Court Opinion

ID: 9823084
Source: CourtListenerOpinion
Date Created: 2023-09-01 09:40:07.018596+00
Date Added: 2024-06-11T07:39:13.954538
License: Public Domain

JUSTICE RICE,
concurring.
¶72 I concur in the Court’s opinion.
¶73 The Court holds that Bayview committed numerous “clear violations of the FDCPA,” Opinion, ¶ 44, and analyzes those violations extensively under Issue 1. I think it bears repeating that, for procedural reasons, we have not undertaken consideration of Bayview’s argument that the FDCPA does not apply, as a matter of law, to foreclosure of secured interests.

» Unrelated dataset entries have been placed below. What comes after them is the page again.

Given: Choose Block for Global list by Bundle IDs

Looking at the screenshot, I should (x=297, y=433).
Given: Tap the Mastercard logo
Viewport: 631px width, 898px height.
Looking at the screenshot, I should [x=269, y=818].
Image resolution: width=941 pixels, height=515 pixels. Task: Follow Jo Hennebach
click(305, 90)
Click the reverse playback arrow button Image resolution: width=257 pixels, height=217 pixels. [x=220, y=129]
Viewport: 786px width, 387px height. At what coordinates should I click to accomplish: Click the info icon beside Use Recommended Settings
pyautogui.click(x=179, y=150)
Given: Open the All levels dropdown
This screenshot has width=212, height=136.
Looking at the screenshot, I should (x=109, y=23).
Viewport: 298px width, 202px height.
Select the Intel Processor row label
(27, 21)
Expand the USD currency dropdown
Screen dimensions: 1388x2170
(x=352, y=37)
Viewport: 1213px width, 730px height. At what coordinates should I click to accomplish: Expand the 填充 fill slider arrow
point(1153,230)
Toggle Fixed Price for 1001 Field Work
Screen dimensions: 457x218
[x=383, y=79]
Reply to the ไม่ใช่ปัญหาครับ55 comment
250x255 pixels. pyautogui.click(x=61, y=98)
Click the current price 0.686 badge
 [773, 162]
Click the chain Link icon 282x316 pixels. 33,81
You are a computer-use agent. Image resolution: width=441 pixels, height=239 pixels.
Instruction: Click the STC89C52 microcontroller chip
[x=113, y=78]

Thus, the Court’s holdings on that issue rest on the assumption that the Act applies, which is how we have determined the matter was litigated before the District Court. If properly raised and preserved, this would be a threshold issue about which, as the parties note, there has been spirited debate in the federal courts. See Gray v. Four Oak Court Ass’n, Inc., 580 F. Supp. 2d 883, 887 (D. Minn. 2008) (FDCPA’s “definition of ‘debt collector’ clearly reflects Congress’s intent to distinguish between ‘the collection of any debts’ and ‘the enforcement of security interests.’ ”) (citation omitted); Derisme v. Hunt Leibert Jacobson P.C., 880 F. Supp. 2d 339, 363 (D. Conn. 2012) (“a majority of courts who have addressed this question have also concluded that foreclosing on a mortgage does not qualify as debt collection activity for purposes of the FDCPA” and collecting cases); cf. Kaymark v. Bank of Am., N.A., 783 F.3d 168, 179 (3d Cir. 2015) (“Nowhere does the FDCPA exclude foreclosure actions from its reach. On the contrary, foreclosure meets the broad definition of‘debt collection’ under the FDCPA ....”) (citation omitted). Consequently, resolution of this threshold issue is left for another day.